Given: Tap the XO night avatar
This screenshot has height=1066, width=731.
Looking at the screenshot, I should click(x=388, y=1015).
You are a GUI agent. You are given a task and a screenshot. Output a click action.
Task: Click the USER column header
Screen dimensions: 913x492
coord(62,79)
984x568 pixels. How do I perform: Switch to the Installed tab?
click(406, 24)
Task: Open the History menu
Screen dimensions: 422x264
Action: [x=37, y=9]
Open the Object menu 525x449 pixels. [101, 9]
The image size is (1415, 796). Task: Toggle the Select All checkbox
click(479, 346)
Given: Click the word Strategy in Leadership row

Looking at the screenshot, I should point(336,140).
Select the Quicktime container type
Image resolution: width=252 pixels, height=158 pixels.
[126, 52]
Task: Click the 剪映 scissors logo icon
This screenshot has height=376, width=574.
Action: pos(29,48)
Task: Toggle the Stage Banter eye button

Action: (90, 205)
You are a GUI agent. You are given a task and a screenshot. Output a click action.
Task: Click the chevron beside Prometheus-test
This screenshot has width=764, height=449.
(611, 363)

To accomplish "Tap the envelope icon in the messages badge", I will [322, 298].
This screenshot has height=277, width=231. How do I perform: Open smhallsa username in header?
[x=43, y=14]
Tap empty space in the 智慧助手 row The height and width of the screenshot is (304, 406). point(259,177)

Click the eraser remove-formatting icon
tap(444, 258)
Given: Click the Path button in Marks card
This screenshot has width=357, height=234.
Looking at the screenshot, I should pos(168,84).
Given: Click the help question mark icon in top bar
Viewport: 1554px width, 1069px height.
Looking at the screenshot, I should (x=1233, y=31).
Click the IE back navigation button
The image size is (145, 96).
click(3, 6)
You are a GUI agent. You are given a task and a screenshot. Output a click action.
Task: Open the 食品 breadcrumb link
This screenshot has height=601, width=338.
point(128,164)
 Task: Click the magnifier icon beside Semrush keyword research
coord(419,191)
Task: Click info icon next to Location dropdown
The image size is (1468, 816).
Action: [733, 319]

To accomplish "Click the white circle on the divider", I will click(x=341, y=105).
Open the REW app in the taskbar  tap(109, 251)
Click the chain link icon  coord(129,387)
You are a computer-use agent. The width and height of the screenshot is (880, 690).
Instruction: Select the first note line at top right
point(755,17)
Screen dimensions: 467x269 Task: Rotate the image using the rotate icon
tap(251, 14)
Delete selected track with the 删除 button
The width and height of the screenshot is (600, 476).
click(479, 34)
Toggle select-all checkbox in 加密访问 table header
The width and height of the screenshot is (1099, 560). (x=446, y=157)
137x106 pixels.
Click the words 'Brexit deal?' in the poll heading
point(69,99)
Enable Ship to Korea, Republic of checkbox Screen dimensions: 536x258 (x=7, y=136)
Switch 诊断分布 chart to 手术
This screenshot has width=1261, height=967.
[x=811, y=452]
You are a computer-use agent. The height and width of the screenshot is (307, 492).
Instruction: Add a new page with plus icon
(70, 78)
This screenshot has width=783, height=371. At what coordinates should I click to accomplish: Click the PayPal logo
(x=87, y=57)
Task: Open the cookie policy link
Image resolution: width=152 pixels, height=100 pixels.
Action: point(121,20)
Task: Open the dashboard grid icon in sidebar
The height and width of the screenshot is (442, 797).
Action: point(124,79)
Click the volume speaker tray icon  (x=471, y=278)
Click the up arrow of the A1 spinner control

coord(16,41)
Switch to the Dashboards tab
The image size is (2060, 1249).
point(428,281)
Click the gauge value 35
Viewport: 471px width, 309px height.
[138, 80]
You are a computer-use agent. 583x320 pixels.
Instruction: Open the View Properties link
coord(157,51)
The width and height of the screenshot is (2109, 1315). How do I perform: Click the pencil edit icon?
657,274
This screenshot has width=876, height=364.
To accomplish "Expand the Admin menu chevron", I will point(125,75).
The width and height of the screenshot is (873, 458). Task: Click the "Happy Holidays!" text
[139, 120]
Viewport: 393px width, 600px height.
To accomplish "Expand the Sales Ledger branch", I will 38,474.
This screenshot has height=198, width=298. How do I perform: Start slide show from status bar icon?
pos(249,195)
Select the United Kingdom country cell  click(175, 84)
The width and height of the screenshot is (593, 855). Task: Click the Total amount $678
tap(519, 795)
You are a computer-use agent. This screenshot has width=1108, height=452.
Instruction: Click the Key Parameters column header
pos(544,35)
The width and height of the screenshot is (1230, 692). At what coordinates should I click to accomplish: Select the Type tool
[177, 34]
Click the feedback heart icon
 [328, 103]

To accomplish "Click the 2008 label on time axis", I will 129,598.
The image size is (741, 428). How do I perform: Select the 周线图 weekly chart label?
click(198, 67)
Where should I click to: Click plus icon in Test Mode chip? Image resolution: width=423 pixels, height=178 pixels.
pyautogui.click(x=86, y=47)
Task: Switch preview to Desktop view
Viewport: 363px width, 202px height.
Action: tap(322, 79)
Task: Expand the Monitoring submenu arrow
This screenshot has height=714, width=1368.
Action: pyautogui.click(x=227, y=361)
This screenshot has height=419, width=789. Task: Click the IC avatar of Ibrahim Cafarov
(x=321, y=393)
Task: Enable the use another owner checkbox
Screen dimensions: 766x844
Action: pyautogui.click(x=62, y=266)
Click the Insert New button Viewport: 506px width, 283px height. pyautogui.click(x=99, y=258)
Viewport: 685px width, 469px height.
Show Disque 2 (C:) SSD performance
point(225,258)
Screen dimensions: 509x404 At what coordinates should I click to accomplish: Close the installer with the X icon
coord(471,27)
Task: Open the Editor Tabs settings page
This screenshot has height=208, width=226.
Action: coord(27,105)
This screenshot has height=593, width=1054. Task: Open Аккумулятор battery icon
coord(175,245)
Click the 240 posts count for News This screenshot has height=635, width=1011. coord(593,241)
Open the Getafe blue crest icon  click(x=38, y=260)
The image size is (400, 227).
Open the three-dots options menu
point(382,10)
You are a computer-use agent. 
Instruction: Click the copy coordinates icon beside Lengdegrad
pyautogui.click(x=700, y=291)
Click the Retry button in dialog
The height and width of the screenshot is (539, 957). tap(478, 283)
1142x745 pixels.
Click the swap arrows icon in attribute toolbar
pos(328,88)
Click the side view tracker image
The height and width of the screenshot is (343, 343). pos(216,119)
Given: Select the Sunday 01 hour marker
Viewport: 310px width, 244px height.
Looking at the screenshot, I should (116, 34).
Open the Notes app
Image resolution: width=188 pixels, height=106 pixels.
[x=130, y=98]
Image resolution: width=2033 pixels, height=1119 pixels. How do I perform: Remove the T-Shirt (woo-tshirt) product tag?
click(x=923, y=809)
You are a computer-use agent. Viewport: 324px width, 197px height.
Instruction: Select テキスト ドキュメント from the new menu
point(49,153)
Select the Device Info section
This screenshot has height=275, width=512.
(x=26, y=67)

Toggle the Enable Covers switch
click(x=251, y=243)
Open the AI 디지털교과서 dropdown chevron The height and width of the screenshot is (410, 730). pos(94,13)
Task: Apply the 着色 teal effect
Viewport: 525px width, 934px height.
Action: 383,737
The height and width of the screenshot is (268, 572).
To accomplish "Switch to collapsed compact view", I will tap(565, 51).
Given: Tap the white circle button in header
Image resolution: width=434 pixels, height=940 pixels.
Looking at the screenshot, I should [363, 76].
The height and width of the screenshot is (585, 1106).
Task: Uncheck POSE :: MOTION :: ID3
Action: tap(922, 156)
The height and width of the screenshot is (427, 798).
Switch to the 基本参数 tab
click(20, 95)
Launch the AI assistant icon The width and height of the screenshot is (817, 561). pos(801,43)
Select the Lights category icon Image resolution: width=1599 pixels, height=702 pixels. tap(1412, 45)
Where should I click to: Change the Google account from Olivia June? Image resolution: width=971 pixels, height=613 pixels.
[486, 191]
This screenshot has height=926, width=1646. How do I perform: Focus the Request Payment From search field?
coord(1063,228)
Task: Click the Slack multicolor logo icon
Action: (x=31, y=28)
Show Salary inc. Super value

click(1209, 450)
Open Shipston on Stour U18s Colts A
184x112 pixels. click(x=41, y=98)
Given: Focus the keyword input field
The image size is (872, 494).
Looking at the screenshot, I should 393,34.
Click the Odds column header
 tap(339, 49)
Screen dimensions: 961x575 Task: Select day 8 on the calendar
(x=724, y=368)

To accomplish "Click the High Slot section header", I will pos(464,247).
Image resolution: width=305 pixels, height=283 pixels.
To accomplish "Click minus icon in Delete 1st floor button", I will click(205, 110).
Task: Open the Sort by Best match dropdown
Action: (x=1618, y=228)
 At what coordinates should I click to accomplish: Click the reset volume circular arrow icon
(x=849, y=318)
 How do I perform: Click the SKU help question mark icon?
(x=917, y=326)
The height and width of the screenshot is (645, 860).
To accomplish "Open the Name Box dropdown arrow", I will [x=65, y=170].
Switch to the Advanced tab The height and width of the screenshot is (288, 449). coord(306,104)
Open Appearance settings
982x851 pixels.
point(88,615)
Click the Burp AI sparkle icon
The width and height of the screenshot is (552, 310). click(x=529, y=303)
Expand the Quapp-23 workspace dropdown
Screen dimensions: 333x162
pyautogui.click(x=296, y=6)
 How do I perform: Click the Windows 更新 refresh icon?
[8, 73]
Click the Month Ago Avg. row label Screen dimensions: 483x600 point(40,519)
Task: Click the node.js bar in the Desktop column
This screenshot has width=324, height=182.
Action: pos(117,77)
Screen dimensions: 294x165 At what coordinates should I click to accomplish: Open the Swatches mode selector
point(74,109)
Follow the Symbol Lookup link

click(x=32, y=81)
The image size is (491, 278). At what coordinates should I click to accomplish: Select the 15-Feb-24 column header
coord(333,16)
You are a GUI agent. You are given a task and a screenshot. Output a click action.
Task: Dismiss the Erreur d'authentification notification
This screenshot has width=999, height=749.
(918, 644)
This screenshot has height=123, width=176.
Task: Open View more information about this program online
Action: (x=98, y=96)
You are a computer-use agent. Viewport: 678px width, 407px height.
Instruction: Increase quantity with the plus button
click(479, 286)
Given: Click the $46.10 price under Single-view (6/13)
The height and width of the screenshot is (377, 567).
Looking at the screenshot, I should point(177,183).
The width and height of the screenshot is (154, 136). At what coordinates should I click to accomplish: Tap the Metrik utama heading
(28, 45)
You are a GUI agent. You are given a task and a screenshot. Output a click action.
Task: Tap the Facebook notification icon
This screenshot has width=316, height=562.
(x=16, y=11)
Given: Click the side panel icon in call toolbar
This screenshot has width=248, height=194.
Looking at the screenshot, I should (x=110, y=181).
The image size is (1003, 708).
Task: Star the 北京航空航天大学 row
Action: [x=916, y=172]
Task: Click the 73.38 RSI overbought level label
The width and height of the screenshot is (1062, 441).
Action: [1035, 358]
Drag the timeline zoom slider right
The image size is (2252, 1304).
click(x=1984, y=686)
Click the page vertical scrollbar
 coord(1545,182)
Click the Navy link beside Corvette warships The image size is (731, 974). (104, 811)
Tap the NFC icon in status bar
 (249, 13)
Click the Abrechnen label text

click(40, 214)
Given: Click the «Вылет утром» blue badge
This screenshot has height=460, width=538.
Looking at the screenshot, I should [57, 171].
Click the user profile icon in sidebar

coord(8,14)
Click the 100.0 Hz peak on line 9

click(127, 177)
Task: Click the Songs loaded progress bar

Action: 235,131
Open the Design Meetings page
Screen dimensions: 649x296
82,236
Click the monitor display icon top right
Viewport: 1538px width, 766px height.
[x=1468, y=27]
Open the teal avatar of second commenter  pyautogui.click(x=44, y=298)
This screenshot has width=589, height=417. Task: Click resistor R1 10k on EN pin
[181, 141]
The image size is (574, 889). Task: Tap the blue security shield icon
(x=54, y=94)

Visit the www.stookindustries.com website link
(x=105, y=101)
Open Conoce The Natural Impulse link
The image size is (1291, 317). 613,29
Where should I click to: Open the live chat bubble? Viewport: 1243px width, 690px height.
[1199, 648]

• **SHORT TASK**: Rewrite the data from the line containing "Task: Expand the Monitoring submenu arrow" through the line containing "Open the AI" as a numbered list, omitting any blank lines.

• **TASK RESULT**:
1. Task: Expand the Monitoring submenu arrow
2. This screenshot has height=714, width=1368.
3. Action: pyautogui.click(x=227, y=361)
4. This screenshot has height=419, width=789. Task: Click the IC avatar of Ibrahim Cafarov
5. (x=321, y=393)
6. Task: Enable the use another owner checkbox
7. Screen dimensions: 766x844
8. Action: pyautogui.click(x=62, y=266)
9. Click the Insert New button Viewport: 506px width, 283px height. pyautogui.click(x=99, y=258)
10. Viewport: 685px width, 469px height.
11. Show Disque 2 (C:) SSD performance
12. point(225,258)
13. Screen dimensions: 509x404 At what coordinates should I click to accomplish: Close the installer with the X icon
14. coord(471,27)
15. Task: Open the Editor Tabs settings page
16. This screenshot has height=208, width=226.
17. Action: coord(27,105)
18. This screenshot has height=593, width=1054. Task: Open Аккумулятор battery icon
19. coord(175,245)
20. Click the 240 posts count for News This screenshot has height=635, width=1011. coord(593,241)
21. Open the Getafe blue crest icon  click(x=38, y=260)
22. The image size is (400, 227).
23. Open the three-dots options menu
24. point(382,10)
25. You are a computer-use agent. 
26. Instruction: Click the copy coordinates icon beside Lengdegrad
27. pyautogui.click(x=700, y=291)
28. Click the Retry button in dialog
29. The height and width of the screenshot is (539, 957). tap(478, 283)
30. 1142x745 pixels.
31. Click the swap arrows icon in attribute toolbar
32. pos(328,88)
33. Click the side view tracker image
34. The height and width of the screenshot is (343, 343). pos(216,119)
35. Given: Select the Sunday 01 hour marker
36. Viewport: 310px width, 244px height.
37. Looking at the screenshot, I should (116, 34).
38. Open the Notes app
39. Image resolution: width=188 pixels, height=106 pixels.
40. [x=130, y=98]
41. Image resolution: width=2033 pixels, height=1119 pixels. How do I perform: Remove the T-Shirt (woo-tshirt) product tag?
42. click(x=923, y=809)
43. You are a computer-use agent. Viewport: 324px width, 197px height.
44. Instruction: Select テキスト ドキュメント from the new menu
45. point(49,153)
46. Select the Device Info section
47. This screenshot has height=275, width=512.
48. (x=26, y=67)
49. Toggle the Enable Covers switch
50. click(x=251, y=243)
51. Open the AI 디지털교과서 dropdown chevron The height and width of the screenshot is (410, 730). pos(94,13)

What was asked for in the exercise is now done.